**INFORMATION:**
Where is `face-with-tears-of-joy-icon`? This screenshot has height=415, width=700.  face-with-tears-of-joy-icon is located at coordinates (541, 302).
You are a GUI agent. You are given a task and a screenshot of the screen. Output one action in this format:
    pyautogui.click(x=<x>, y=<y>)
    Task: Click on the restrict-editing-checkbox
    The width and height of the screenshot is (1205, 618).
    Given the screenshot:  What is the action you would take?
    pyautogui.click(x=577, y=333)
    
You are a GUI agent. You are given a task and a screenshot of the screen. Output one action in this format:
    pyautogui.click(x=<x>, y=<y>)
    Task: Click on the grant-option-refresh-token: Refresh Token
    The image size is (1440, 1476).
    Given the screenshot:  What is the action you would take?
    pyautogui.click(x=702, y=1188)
==
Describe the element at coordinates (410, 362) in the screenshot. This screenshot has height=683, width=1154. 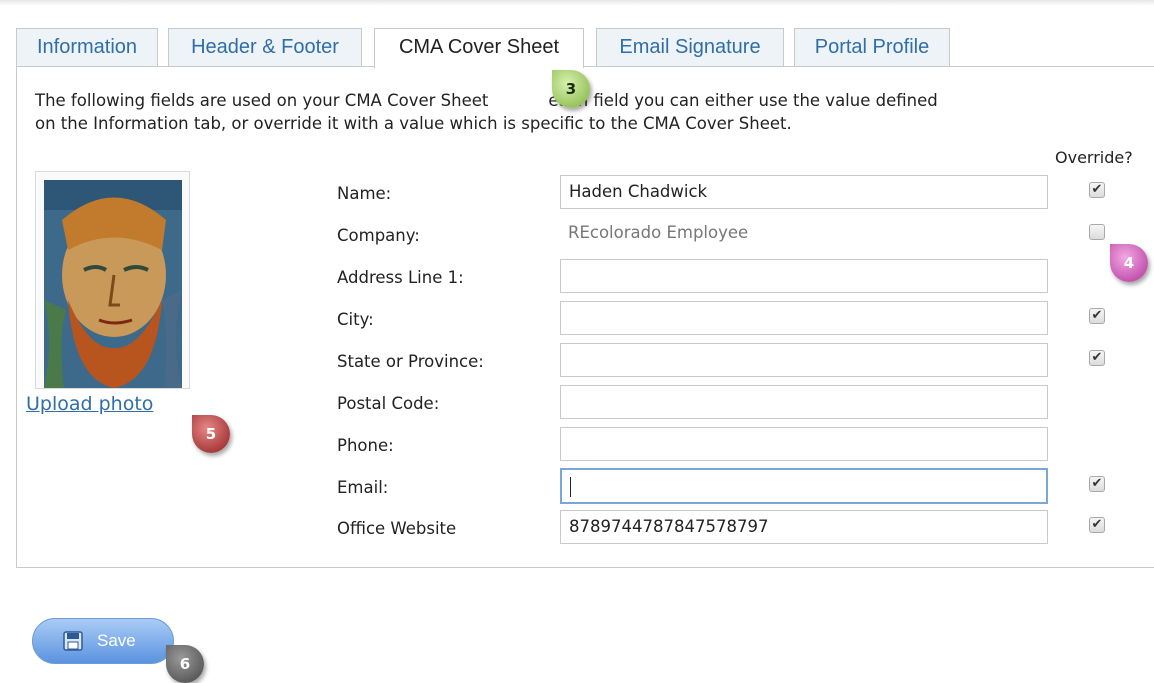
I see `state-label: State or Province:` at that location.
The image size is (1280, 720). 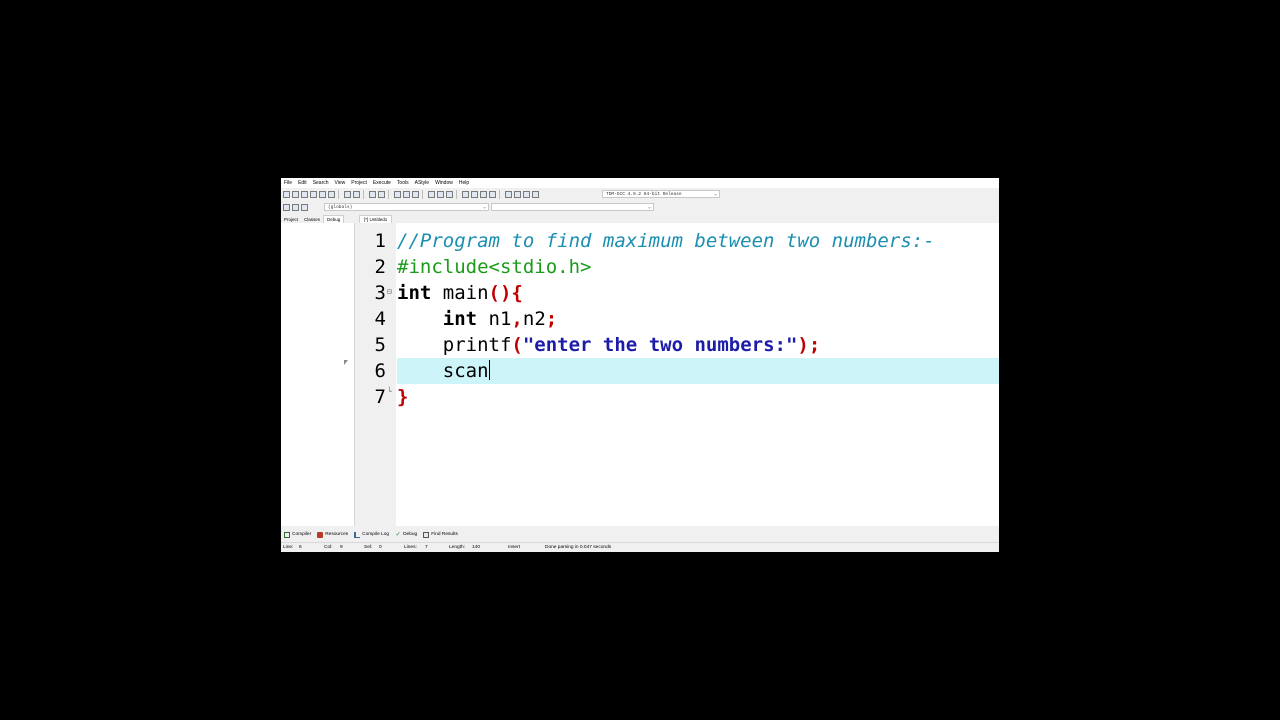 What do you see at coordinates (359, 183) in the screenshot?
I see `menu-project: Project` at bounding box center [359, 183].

**JOB:** Return the stretch of the data from the line containing "Describe the element" through the line containing "at that location.", both included, reproducing each line verbatim. Omit the pictures from your answer.

**RESULT:**
Describe the element at coordinates (410, 362) in the screenshot. This screenshot has height=683, width=1154. 
I see `state-label: State or Province:` at that location.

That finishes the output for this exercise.